AFSCME cited the example of Honeywell chairman and chief executive officer David M. Cote. His pay increased 38 percent in 2004, to $17.4 million, compared with $12.6 million in 2003, even though net income declined 3 percent and Honeywell shares trailed their peers for the year, according to the pension plan. “Based on failure to pay for performance, we will withhold votes from management development and compensation committee chairman John Stafford,” said AFSCME.
Cendant chairman and CEO Henry Silverman received more than $100 million over the last five years despite “sideways” market performance, added the pension plan, which said it is “withholding votes from compensation committee chairman Robert Smith.” AFSCME said it also plans to withhold votes from six members of Colgate-Palmolive’s compensation committee because they don’t link pay to performance.
AFSCME is withholding votes from four VF directors for failing to declassify the board, and from General Electric board member Claudio Gonzalez for serving on too many boards. In addition, the pension plan asserted that 7 of 13 Kohls directors have ties to the company and that its board is non-independent. Added AFSCME, “We will withhold our votes from the non-independent director nominees, in this case retired chairman and CEO William Kellogg and COO Arlene Meier.”
The California Public Employees’ Retirement System named five companies to its “focus list” of poor financial and corporate governance performers: American International Group, AT&T, Delphi, Novell, and Weyerhaeuser. “We will press for needed reforms to restore long-term profitability and investor confidence,” promised Rob Feckner, president of the CalPERS board, in a statement.
According to CalPERS, its Focus List is selected from the pension fund’s investments in more than 1,800 U.S. corporations, and is based on the companies’ long-term stock performance, corporate governance practices, and an economic-value-added evaluation. The pension fund added that it tries to identify companies where poor market performance is due to underlying financial performance problems as opposed to industry or extraneous factors alone.
AIG made the list after its share price dropped more than 21 percent in the year ending March 31, 2005, and investigations began into accounting misstatements, bid-rigging, and the use of questionable insurance products, CalPERS stated.
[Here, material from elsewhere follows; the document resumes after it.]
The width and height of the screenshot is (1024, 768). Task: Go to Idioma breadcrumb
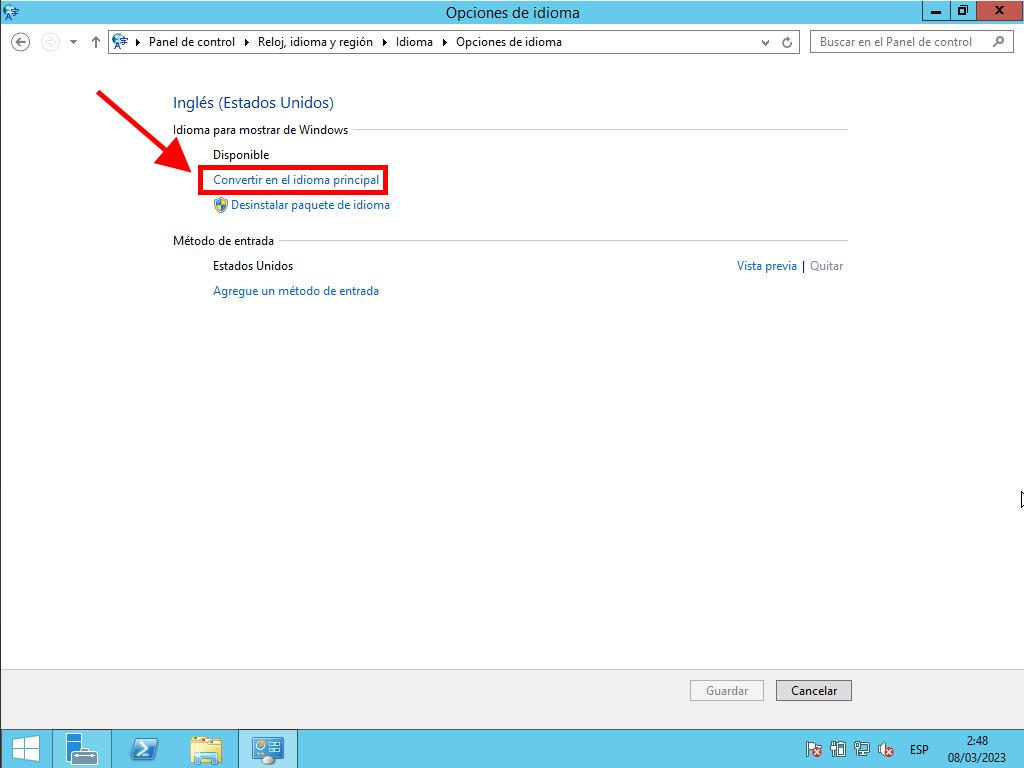(414, 42)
AT&T made the list because executives could receive at least $41 million on the immediate vesting of stock options and restricted stock after change-in-control agreements were approved.
Novell wound up on the list after its share price fell 47 percent during the year ending March 31, and after the company failed to design what CalPERS deemed a true performance-based executive compensation plan, despite what the pension fund described as months of negotiations.
Delphi and Weyerhaeuser made the list because of their poor response to a number of proposals that have been approved by shareholders but not implemented by their boards, according to CalPERS. Delphi was also singled out because it overstated cash flow from operations by $200 million in 2000 and pretax-income by $61 million in 2001, there has been significant executive turnover, and it is the focus of investigations by the Securities and Exchange Commission and Federal Bureau of Investigation, the pension fund added.